Bergoglio fa esattamente lo stesso ragionamento e il Giubileo è l’occasione per riflettere sulla necessità di cambiare legami che oggi non tengono più insieme il mondo. Troppi sono ai margini, tenuti lì dal rifiuto di molti di vederli, dal rifiuto di osservare i guasti prodotti dai legami nefasti intrecciati nell’economia, nella politica e, spesso, anche nella Chiesa. Il percorso di avvicinamento al Giubileo nelle parole e nelle azioni di Francesco, ultimo il viaggio in Corsica, è stata invece una sollecitazione a cominciare ad occuparsi finalmente di speranza, in chiave personale e collettiva, a pensare possa esistere altro oltre al bene individuale di chi, nonostante e contro tutti, comunque ce la fa.

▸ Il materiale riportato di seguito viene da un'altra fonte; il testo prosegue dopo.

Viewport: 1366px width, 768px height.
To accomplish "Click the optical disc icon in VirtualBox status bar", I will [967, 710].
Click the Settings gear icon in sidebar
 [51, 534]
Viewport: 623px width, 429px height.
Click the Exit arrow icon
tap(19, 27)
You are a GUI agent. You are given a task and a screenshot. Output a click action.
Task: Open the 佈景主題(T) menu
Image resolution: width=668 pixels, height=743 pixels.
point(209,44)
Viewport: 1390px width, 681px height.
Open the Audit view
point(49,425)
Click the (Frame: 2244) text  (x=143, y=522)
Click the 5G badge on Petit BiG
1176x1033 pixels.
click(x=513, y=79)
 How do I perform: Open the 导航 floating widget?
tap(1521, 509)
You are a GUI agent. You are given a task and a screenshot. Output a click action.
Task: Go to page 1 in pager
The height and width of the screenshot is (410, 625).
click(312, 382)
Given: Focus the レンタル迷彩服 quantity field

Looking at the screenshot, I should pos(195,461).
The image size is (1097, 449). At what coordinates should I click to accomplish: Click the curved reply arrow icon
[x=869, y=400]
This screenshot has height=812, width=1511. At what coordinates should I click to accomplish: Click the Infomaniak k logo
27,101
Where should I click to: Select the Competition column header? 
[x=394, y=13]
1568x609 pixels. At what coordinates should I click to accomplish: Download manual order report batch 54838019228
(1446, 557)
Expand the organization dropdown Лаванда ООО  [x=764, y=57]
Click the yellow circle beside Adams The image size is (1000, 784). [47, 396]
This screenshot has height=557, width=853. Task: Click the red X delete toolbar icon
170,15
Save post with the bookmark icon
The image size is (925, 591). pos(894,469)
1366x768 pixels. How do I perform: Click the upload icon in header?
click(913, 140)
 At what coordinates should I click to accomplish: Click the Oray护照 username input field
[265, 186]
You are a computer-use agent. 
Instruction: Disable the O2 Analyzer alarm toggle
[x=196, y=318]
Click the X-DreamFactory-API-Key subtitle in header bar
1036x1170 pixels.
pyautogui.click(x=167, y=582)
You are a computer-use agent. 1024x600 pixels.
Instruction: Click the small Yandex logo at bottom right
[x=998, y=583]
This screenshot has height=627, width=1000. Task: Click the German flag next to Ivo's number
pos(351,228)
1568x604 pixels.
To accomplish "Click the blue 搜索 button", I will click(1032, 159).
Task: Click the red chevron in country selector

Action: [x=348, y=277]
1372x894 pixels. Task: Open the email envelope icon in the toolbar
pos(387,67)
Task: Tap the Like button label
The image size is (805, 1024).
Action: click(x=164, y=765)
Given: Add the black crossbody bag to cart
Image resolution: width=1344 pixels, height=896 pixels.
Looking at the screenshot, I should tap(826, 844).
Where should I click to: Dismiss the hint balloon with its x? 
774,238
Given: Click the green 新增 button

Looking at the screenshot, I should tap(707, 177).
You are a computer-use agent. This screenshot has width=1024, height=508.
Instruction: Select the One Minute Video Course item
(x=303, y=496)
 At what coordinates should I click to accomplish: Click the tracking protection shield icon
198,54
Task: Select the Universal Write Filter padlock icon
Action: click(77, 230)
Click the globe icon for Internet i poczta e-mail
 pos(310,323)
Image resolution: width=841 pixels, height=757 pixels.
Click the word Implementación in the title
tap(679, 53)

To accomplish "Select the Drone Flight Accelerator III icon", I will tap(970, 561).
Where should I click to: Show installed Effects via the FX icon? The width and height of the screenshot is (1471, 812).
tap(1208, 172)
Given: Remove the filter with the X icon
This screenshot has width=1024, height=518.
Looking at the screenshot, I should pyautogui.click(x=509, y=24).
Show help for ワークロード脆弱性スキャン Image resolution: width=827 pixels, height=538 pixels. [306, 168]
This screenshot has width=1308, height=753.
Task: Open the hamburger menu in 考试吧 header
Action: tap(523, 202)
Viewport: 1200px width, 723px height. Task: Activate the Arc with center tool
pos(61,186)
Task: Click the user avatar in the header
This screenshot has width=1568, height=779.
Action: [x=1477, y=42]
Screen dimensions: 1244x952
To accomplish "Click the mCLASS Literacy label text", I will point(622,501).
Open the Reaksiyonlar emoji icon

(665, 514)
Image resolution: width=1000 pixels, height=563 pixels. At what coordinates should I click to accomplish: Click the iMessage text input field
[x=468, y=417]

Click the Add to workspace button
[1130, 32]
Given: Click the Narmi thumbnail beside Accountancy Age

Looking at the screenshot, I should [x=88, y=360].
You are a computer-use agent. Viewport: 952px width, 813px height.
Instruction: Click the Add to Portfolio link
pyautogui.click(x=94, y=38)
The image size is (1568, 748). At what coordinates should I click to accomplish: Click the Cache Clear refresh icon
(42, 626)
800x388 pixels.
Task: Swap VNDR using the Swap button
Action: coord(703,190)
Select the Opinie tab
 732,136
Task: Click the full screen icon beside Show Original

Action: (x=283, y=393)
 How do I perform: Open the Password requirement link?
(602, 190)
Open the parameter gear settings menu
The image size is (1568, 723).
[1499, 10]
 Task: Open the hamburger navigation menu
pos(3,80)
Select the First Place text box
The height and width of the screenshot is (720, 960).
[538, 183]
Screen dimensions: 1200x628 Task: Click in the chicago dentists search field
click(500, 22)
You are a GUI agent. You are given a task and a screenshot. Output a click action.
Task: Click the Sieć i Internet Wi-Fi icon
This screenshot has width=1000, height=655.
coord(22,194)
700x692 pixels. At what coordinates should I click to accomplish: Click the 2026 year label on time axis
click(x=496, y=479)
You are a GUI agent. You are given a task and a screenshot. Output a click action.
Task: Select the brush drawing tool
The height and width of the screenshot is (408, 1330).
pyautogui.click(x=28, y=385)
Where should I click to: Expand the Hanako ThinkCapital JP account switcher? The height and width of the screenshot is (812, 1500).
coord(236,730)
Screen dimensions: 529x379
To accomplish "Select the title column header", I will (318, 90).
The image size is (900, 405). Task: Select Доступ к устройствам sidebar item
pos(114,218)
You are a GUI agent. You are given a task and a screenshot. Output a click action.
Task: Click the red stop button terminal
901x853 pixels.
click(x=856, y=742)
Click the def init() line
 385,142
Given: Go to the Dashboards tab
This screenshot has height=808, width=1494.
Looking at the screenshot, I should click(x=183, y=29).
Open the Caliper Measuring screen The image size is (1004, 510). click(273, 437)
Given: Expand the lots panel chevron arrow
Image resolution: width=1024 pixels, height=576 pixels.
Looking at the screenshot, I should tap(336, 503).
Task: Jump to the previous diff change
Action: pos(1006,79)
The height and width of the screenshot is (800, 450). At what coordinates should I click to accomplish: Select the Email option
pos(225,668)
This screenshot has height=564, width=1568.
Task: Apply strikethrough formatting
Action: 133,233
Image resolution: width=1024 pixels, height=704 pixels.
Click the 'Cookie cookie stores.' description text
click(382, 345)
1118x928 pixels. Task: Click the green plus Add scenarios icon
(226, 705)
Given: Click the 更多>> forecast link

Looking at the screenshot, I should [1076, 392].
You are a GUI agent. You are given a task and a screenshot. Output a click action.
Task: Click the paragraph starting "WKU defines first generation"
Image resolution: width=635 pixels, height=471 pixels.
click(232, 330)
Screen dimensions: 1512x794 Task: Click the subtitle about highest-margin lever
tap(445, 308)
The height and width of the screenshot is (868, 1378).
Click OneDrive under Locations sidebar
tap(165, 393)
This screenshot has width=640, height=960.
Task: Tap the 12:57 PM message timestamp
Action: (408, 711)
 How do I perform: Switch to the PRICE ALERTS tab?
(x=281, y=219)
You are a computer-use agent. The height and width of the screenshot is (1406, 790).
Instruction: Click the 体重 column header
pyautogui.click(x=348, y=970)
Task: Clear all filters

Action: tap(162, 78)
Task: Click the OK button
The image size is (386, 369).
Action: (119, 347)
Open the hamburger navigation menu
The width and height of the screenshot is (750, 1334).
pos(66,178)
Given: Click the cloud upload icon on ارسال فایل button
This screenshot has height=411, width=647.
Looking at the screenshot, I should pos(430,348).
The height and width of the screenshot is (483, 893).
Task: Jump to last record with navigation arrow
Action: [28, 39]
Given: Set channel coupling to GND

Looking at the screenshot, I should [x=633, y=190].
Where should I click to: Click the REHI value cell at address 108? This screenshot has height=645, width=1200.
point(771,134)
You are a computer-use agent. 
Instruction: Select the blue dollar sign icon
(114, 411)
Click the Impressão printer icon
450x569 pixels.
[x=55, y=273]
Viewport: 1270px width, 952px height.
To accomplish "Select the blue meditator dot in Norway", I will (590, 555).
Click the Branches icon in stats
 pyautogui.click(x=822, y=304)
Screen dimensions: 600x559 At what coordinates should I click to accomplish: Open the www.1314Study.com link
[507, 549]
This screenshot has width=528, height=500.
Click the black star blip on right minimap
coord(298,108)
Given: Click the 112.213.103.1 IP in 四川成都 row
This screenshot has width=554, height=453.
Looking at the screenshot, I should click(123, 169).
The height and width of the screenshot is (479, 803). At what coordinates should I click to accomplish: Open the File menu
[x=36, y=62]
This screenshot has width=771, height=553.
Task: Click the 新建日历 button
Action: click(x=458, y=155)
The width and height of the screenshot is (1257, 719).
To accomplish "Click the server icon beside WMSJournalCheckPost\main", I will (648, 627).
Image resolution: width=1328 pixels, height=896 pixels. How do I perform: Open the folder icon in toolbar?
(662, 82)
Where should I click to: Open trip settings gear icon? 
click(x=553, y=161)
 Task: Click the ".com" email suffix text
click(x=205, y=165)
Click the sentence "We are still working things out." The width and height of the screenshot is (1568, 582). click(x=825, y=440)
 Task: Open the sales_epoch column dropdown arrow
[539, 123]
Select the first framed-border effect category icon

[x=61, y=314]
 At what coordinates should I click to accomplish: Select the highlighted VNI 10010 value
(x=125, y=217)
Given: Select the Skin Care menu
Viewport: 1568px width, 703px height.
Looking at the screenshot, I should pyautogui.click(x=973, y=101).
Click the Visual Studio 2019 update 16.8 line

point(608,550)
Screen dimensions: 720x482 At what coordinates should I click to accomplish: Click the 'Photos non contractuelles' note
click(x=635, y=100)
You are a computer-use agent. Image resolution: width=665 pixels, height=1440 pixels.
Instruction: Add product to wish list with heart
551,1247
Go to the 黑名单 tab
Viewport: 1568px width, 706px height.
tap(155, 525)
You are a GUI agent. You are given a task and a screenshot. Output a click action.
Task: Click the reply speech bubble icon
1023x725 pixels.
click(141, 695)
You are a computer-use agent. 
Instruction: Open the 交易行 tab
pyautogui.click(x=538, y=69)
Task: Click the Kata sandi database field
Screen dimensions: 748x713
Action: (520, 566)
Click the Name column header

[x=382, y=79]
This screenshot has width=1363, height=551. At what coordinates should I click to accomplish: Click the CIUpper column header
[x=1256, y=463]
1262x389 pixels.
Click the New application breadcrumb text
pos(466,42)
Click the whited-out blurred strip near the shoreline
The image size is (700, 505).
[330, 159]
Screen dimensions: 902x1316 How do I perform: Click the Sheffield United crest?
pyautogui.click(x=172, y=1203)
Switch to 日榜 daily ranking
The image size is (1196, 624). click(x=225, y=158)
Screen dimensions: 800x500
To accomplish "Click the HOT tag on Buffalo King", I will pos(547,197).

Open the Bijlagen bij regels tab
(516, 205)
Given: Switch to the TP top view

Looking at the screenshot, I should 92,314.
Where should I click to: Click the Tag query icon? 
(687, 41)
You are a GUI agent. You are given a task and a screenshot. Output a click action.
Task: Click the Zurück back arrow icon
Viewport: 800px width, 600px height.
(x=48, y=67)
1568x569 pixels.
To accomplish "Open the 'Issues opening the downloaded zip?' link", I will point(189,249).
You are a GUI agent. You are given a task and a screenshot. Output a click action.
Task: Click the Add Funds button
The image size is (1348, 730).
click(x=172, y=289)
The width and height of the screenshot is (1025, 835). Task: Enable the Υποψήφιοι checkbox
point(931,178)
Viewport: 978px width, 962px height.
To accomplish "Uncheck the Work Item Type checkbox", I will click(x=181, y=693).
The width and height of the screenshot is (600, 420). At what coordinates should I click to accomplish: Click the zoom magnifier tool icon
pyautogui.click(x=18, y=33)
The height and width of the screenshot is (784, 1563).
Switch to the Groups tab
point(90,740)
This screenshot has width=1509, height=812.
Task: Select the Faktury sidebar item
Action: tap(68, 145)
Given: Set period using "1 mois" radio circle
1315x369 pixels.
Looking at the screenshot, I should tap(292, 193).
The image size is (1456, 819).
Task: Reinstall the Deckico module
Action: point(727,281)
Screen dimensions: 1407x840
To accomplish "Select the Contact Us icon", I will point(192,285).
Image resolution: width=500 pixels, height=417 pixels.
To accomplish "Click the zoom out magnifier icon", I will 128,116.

Francesco invita con il Giubileo a misurare possibilità e idee, elaborazioni e azioni, per un altro orizzonte. Non vuole un Giubileo concepito come teoria di grandi eventi, anche se essi saranno inevitabili, ma un Giubileo che metta alla prova l’umanità sul futuro, che faccia tesoro dei drammi del passato, dei legami drammatici e ingiusti che hanno portato al rancore tra popoli e individui. Vuole un Giubileo che aiuti a guardare al futuro senza pessimismo e scetticismo e ad andare incontro alle persone senza un braccio legato dietro alla schiena, un Giubileo, ha scritto nella Lettera di tre anni fa, definito da «dimensione spirituale» e «carità operosa».

Nella Bolla di indizione c’è tutto, un programma da osservare giorno per giorno nei pensieri e nelle azioni. Rileggerlo prima di varcare la Porta Santa, fisicamente a Roma o nascostamente nel proprio cuore, è il miglior modo per essere «Pellegrini di speranza».